SIEM combines the essential functions of security event management (SEM) and security information management (SIM) tools to provide a comprehensive view of the enterprise network using the following functions:
- Log collection – Event records from sources throughout the organization provide important forensic information and help to address compliance reporting requirements.
- Normalization – This maps log messages from different systems into a common data model, enabling the organization to connect and analyze related events, even if they are initially logged in different source formats.
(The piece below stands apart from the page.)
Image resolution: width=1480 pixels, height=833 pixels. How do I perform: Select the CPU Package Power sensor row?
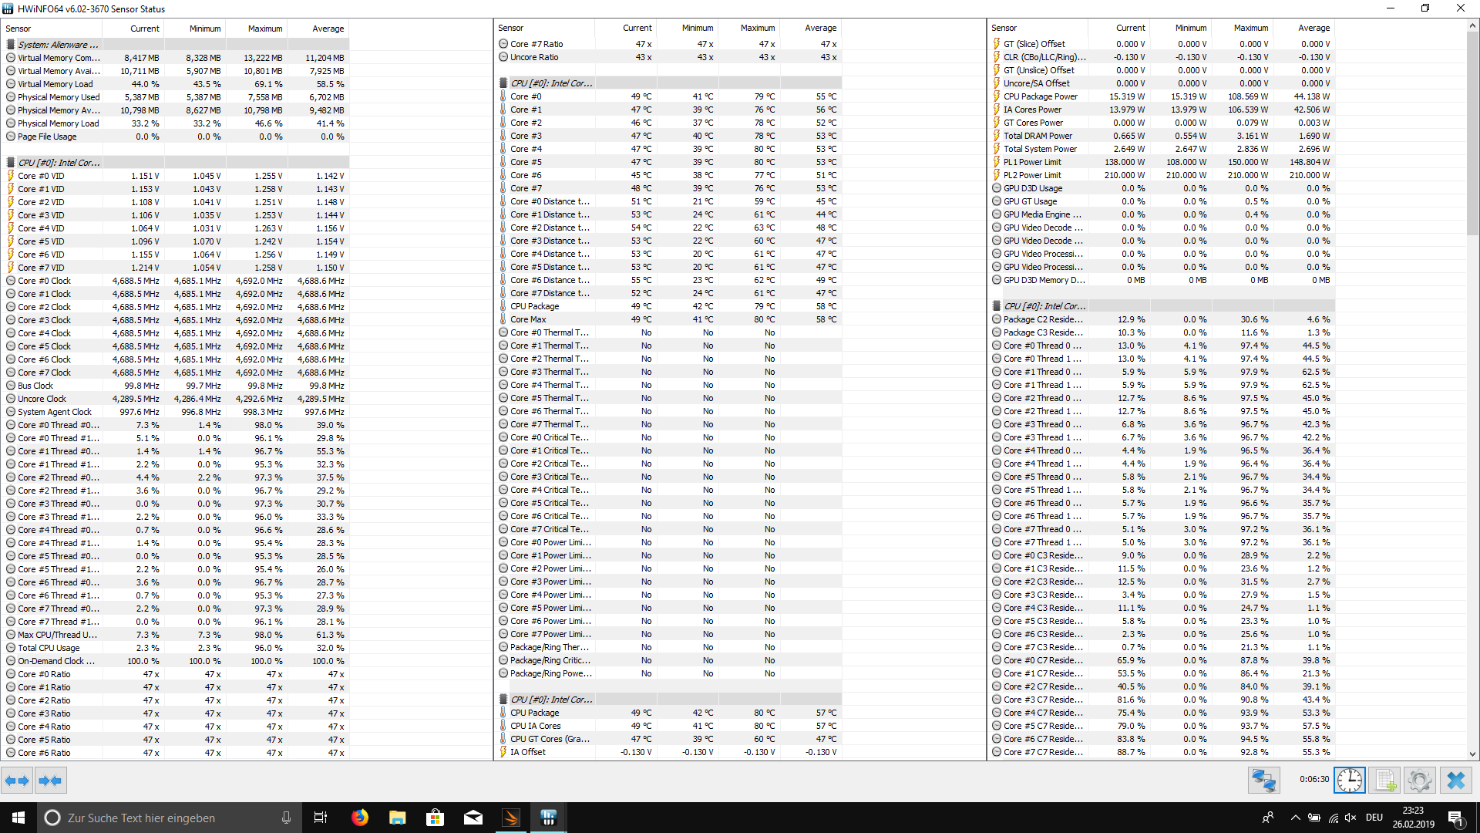(x=1041, y=96)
- Correlation – This links logs and events from disparate systems or applications, speeding detection of and reaction to security threats.
- Aggregation – This reduces the volume of event data by consolidating duplicate event records.
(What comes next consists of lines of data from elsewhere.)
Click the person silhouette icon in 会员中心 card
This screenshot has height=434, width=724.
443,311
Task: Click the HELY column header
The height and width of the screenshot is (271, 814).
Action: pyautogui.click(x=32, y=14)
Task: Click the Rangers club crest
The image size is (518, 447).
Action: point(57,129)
- Reporting – This presents the correlated, aggregated event data in real-time monitoring and long-term summaries, including graphical interactive dashboards.
- Compliance – This is reporting to satisfy the requirements of various compliance regulations.
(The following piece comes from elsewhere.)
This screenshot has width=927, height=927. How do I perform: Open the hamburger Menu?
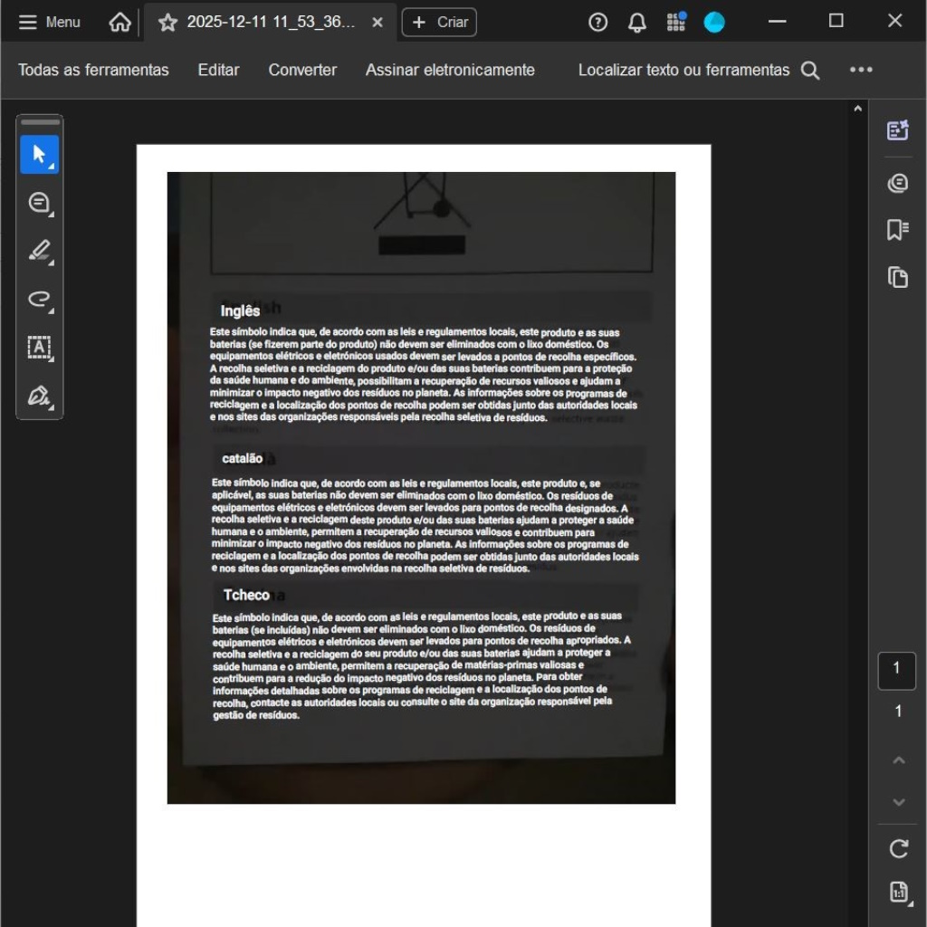pos(49,23)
A popular SIEM is Splunk, which is made by a Cisco partner. The figure shows a Splunk Threat Dashboard. Splunk is widely used in SOCs. Another popular SIEM solution is Security Onion with ELK, which consists of the integrated Elasticsearch, Logstash, and Kibana applications. Security Onion includes other open-source network security monitoring tools.
Common NGFW events include:
- Connection Event – Connection logs contain data about sessions that are detected directly by the NGIPS. Connection events include basic connection properties such as timestamps, source and destination IP addresses, and metadata about why the connection was logged, such as which access control rule logged the event.
- Intrusion Event – The system examines the packets that traverse the network for malicious activity that could affect the availability, integrity, and confidentiality of a host and its data. When the system identifies a possible intrusion, it generates an intrusion event, which is a record of the date, time, type of exploit, and contextual information about the source of the attack and its target.
- Host or Endpoint Event – When a host appears on the network it can be detected by the system and details of the device hardware, IP addressing, and the last known presence on the network can be logged.
- Network Discovery Event – Network discovery events represent changes that have been detected in the monitored network. These changes are logged in response to network discovery policies that specify the kinds of data to be collected, the network segments to be monitored, and the hardware interfaces of the device that should be used for event collection.
- Netflow Event -Network discovery can use a number of mechanisms, one of which is to use exported NetFlow flow records to generate new events for hosts and servers.